Setting Up the Test Environment¶
Prerequisites¶
- Python 3.11 or newer
- Poetry installed
- Git
Installation¶
# Clone the repository if you haven't already
git clone https://github.com/MarcusElwin/medium-converter.git
cd medium-converter
# Install dependencies with development extras
poetry install --with dev
# Activate the virtual environment
poetry shell
Running Tests¶
Running All Tests¶
# Run all tests
pytest
# Run with increased verbosity
pytest -v
# Run with coverage report
pytest --cov=medium_converter
# Generate HTML coverage report
pytest --cov=medium_converter --cov-report=html
Running Specific Tests¶
# Run tests in a specific file
pytest tests/unit/test_models.py
# Run a specific test class
pytest tests/unit/test_models.py::TestArticle
# Run a specific test function
pytest tests/unit/test_models.py::TestArticle::test_article_creation
# Run tests matching a pattern
pytest -k "models or parser"
Test Structure¶
The test suite is organized as follows:
tests/
├── conftest.py # Shared fixtures
├── unit/ # Unit tests
│ ├── test_models.py # Tests for data models
│ ├── test_parser.py # Tests for HTML parsing
│ └── ...
└── integration/ # Integration tests
├── test_fetcher.py # Tests for article fetching
├── test_exports.py # Tests for export formats
└── ...
Test Types¶
Unit Tests¶
Unit tests focus on testing individual components in isolation. These tests are fast and should not make external network calls or depend on external services.
# Example unit test
def test_markdown_exporter_formatting(sample_article):
exporter = MarkdownExporter()
result = exporter.export(sample_article)
assert sample_article.title in result
assert sample_article.author in result
assert "##" in result # Should contain headings
Integration Tests¶
Integration tests verify that different components work together correctly. These tests may involve file system operations or mocked external services.
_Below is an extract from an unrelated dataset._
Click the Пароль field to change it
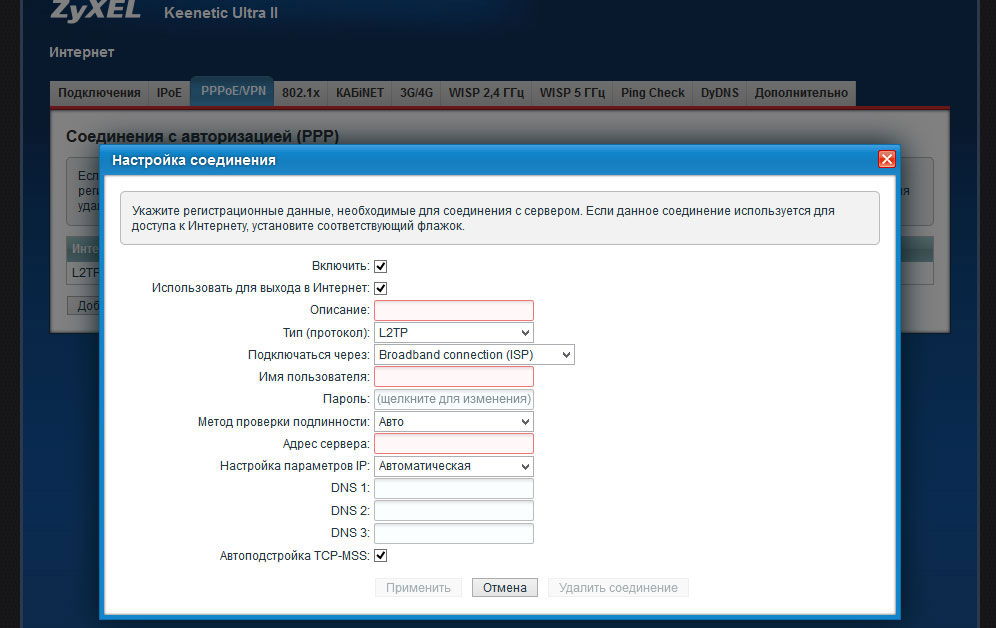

# Example integration test with mocked response
def test_article_fetch_and_parse(mock_httpx_client):
# Setup mock response
mock_html = "<html><body><article>...</article></body></html>"
mock_httpx_client.get.return_value.text = mock_html
# Run the test
article = fetch_and_parse("https://example.com/article")
# Verify results
assert article.title is not None
assert len(article.content) > 0
End-to-End Tests¶
End-to-end tests verify the whole system works together. These are marked with pytest.mark.e2e and are skipped by default unless explicitly enabled.
@pytest.mark.e2e
def test_full_conversion_process():
# This test actually downloads a public Medium article
result = convert_article_sync(
url="https://medium.com/official-public-test-article",
output_format="markdown",
output_path=None # Return as string
)
assert result is not None
assert len(result) > 100
Test Fixtures¶
Common test fixtures are defined in conftest.py:
@pytest.fixture
def sample_article():
"""Create a sample article for testing."""
return Article(
title="Sample Article",
author="Test Author",
date="2023-01-01",
content=[...],
# ...
)
@pytest.fixture
def mock_httpx_client(monkeypatch):
"""Mock the HTTPX client for testing."""
mock_client = MagicMock()
mock_response = MagicMock()
mock_client.return_value.__aenter__.return_value = mock_client
mock_client.get.return_value = mock_response
monkeypatch.setattr("httpx.AsyncClient", mock_client)
return mock_client
Mocking External Services¶
Mocking HTTP Requests¶
For tests that would normally make HTTP requests, use the responses package to mock responses:
import responses
@responses.activate
def test_fetch_article():
# Mock the HTTP response
responses.add(
responses.GET,
"https://medium.com/test-article",
body="<html><body><article>Test content</article></body></html>",
status=200,
)
# Test the function
html = fetch_article_sync("https://medium.com/test-article")
assert "Test content" in html
Mocking LLM Providers¶
For testing LLM enhancement without making actual API calls:
@pytest.fixture
def mock_llm_client(monkeypatch):
"""Mock LLM client for testing."""
mock_client = MagicMock()
mock_client.generate.return_value = "Enhanced test content"
monkeypatch.setattr(
"medium_converter.llm.providers.get_llm_client",
lambda config: mock_client
)
return mock_client
# Then in your test
def test_enhance_article(sample_article, mock_llm_client):
enhanced = enhance_article_sync(sample_article)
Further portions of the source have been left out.